Nature in this environment thus seems to repeat itself as if it were something fixed and extensive and threatens to condemn everyone passing through it to wander, and to wander about in all this extensiveness can only lead to death and loss. Such a state cannot even be termed a ‘natural state’ since it is rather a different, isolated form of nature. Any encounter between people that takes place there is exclusively a matter of traveling in groups and temporary halts.

It obligates being satisfied with whatever went before or plundering what is not provided there. It creates a mirage, which the thirsting person mistakes for water, whereby whenever he approaches it, he discovers it to be false. He thus returns to where he was or makes for somewhere else, dreaming about the thing which he did not find to be real. This spells ‘loss’ in both its symbolic and even physical sense.

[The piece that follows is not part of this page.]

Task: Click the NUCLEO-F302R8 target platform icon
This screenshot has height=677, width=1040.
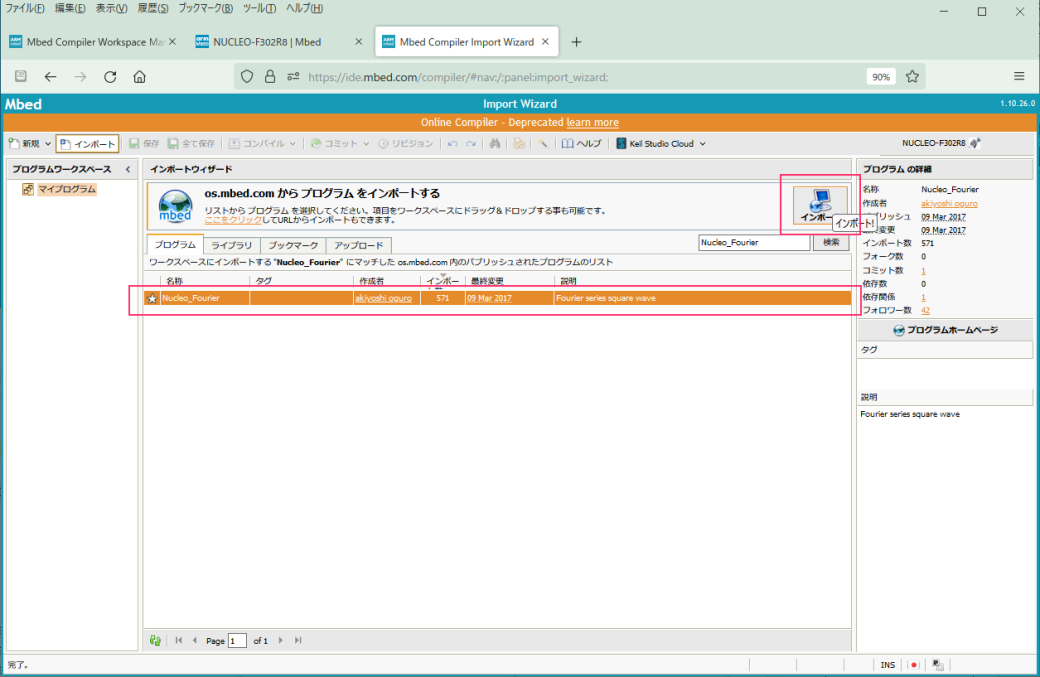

It obligates being satisfied with whatever went before or plundering what is not provided there

Now places, as I gather, are defined by human activity, both material and mental. It is not strange to find that civilizations of the sea are similar to, and approximate, civilizations of rivers and valleys. Interaction between these is all the more likely, and the degree to which they accept anything different is high. They are thus governed by a logic of life that promotes investigation and recognition of multiple phenomena in its vital arena. It defines destinations on the basis of water as their life-giving property, despite the dangers that water can cause them. In such an environment no-one wanders about lost in the land; he is guided by seas or rivers even at night – whenever he draws nigh to it, he can sense it in the breeze or even smell it.

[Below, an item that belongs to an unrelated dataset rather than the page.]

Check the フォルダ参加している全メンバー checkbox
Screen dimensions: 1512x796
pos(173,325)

But what about this mindset when its bearer changes its geographical location or contributes to transforming it as it moves from the desert to the city?

A civilization of religion

It could be said, following Ibn Khaldun’s perceptions, that urbanization and the emergence of power, presumably a political entity, is a transition from one state to another, one in which a mature mind acts in such a way as to build an intellectual structure through logic and imagination. But history proves that urbanization is itself influenced by a mind’s nature which it has inherited from its basic original environment and, according to the values of a faith, establishes its urbanization and furnishes it in accordance with the prevailing religion. The same goes for the nature of power which was based on the clan, as Ibn Khaldun himself asserted. A rule therefore emerged which, albeit benefitting from the experiences of those that preceded it, in its essence remained clannish and tribal in the way it conceived of governance.

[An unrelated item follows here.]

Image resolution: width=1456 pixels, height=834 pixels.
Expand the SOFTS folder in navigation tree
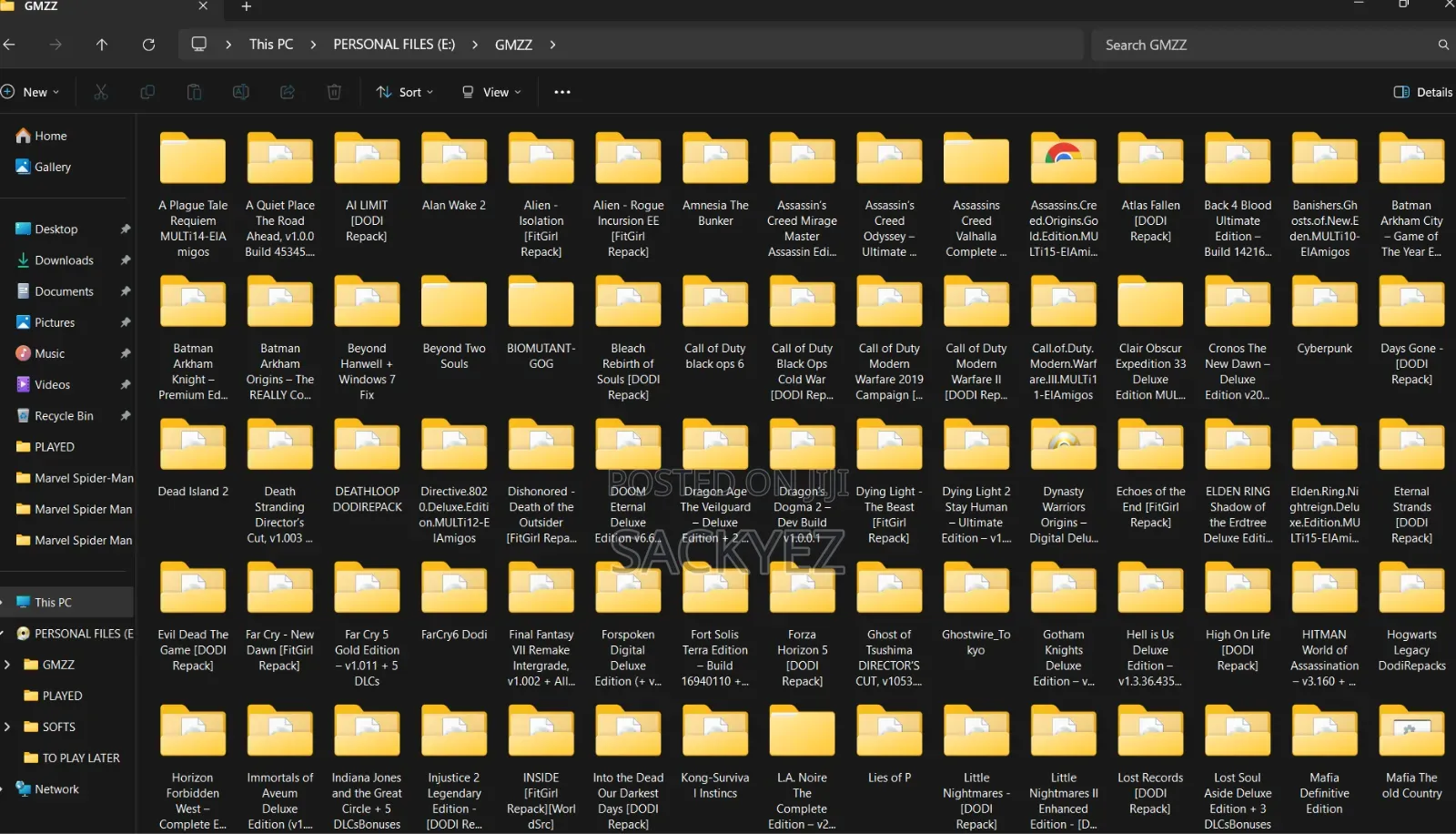pos(7,727)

I believe that a civilization of thinking differs and contradicts this civilization of religion, which forms its unity and strength and its civilization upon selectively deriving lessons from the experiences of others, without identifying with them – since it did not make any contribution to its creation and development.

The same thing happened with thought itself, in that it remained obsessed with its theology, many elements of which it derived from what was Christian and Jewish, all the while modifying and absorbing its ingredients, as an interpretation of Islam and even of philosophy – except for some rarified elements which it initiated when it became independent of scholastic theology (‘ilm al-kalam) and tried to create horizons beyond its close ties to Greek philosophy, and perhaps other Indian and Persian philosophies in their religious formulations.

And what were the results of all that? Did it succeed in achieving an intellectual, civilizational and political resurgence?

One of the paradoxes of ancient history, in both its demographic and geographical conditions, is that a civilization may possess the ingredients of power via its military force without at the same time possessing a culture more advanced than those it defeats, and so it finds itself in competition with them. It thus has to develop an acquaintance with their sciences and knowledge, and sometimes even learn their language as a necessity not as an option. But when the assailant culture is a religious culture the behaviour towards others differs. This was especially the case when the culture was Islamic, one that was only beginning to shape its religious conception of the world and even the civilization it was seeking to build. In order to preserve what it considered distinctive to itself, it had to obliterate what preceded it or suppress some of it. 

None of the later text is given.